> Task instructions
Render the records below as a two-column CSV with the headers "prompt" and "reply", one row per request. Start at the line containing "Where should I" and go through the end of the records. Put each request's text and its answer in a single quoted field, replace line breaks with spaces, and leave out the pictures.

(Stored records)
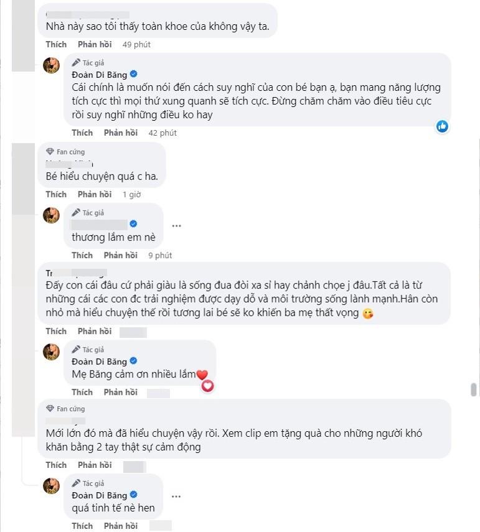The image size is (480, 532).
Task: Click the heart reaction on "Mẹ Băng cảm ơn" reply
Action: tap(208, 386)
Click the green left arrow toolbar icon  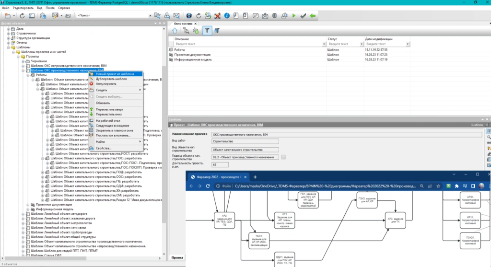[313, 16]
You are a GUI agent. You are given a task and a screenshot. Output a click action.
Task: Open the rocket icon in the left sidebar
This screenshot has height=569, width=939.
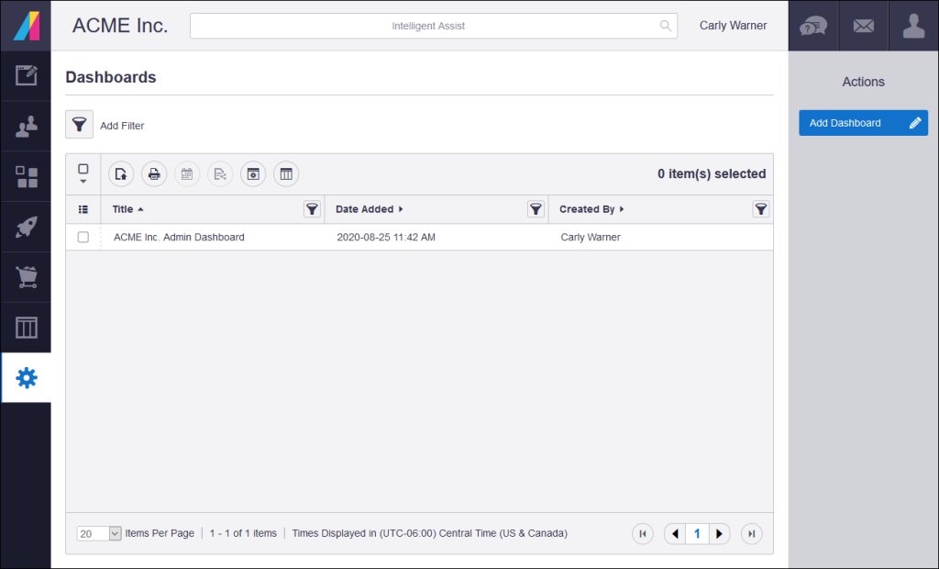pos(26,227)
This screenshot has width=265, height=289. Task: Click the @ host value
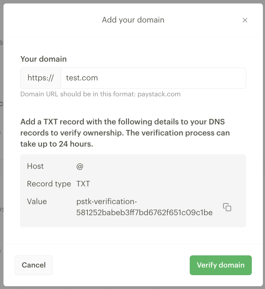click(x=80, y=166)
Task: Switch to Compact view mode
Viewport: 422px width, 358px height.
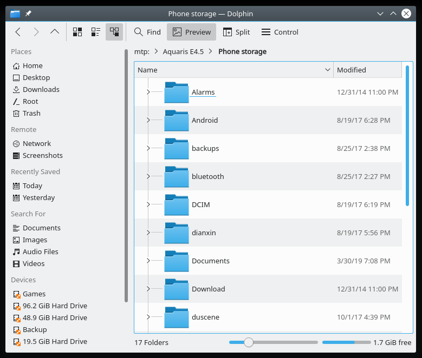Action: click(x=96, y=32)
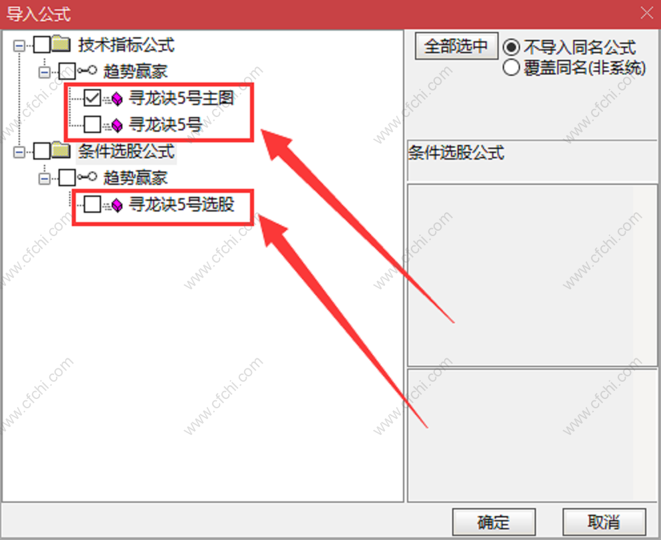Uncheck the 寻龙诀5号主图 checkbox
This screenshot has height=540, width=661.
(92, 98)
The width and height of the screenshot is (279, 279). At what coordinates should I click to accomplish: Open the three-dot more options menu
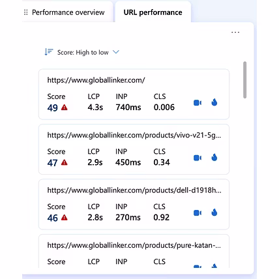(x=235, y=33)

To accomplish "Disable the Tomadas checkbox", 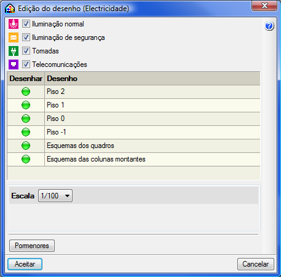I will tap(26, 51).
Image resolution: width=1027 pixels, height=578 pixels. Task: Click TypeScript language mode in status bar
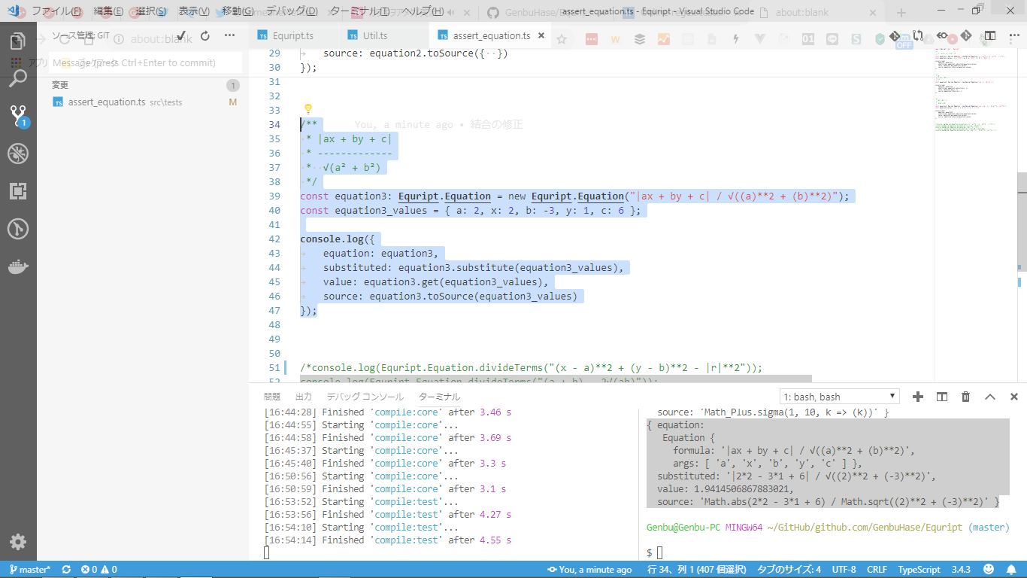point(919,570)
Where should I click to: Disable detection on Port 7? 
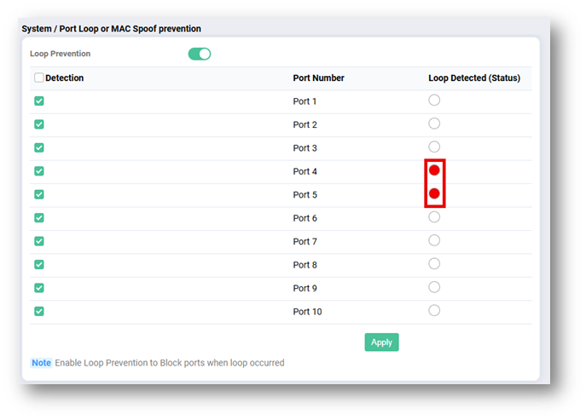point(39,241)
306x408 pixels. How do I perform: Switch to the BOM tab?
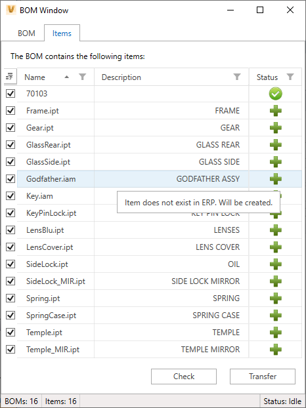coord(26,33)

> Task answer
prompt,reply
"Where should I click to: Disable detection on Port 7?","point(39,241)"
"306x408 pixels. How do I perform: Switch to the BOM tab?","coord(26,33)"